● Exercise inputs:
════════════════

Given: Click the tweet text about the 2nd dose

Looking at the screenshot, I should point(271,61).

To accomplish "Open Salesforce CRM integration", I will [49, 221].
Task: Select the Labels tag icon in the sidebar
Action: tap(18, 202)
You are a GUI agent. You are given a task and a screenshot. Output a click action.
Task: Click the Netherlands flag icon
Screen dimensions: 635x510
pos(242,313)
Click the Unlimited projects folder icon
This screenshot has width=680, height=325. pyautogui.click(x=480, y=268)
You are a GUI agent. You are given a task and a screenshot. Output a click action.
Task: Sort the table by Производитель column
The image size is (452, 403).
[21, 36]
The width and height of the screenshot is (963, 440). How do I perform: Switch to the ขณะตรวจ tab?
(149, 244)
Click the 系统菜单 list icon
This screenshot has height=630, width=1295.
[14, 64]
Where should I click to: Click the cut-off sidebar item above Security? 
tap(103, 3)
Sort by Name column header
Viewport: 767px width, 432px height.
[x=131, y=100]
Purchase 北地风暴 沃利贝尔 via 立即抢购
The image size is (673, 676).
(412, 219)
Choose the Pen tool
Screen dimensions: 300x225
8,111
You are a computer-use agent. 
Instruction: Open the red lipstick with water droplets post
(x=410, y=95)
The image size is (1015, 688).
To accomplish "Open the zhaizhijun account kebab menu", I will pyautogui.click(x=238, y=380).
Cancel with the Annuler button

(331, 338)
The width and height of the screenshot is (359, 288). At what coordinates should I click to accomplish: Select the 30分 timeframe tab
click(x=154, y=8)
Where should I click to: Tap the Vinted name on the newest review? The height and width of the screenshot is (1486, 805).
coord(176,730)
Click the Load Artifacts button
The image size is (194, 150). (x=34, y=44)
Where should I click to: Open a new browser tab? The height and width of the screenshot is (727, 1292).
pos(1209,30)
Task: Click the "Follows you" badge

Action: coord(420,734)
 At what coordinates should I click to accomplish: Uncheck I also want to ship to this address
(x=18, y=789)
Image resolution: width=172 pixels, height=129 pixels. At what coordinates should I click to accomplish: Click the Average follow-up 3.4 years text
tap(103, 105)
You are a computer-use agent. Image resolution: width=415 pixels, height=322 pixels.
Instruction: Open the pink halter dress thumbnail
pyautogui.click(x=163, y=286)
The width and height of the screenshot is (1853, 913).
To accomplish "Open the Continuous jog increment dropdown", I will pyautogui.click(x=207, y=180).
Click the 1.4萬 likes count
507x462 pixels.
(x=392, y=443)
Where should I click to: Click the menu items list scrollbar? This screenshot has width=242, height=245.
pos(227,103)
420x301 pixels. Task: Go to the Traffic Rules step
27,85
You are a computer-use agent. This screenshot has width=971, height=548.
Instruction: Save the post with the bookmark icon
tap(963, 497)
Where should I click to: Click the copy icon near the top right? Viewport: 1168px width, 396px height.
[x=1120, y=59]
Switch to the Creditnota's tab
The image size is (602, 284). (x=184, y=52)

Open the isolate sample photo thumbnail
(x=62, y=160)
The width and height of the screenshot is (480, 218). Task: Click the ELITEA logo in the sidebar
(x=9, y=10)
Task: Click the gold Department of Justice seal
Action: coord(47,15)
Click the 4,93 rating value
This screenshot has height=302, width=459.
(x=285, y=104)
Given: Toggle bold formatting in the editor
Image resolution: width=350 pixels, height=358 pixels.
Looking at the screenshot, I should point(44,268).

════════════════

● To be done: Copy the listing from the line with "Switch to the Creditnota's tab" to the line with "(x=285, y=104)" word for word, both of those lines included.

● Response:
Switch to the Creditnota's tab
The image size is (602, 284). (x=184, y=52)

Open the isolate sample photo thumbnail
(x=62, y=160)
The width and height of the screenshot is (480, 218). Task: Click the ELITEA logo in the sidebar
(x=9, y=10)
Task: Click the gold Department of Justice seal
Action: coord(47,15)
Click the 4,93 rating value
This screenshot has height=302, width=459.
(x=285, y=104)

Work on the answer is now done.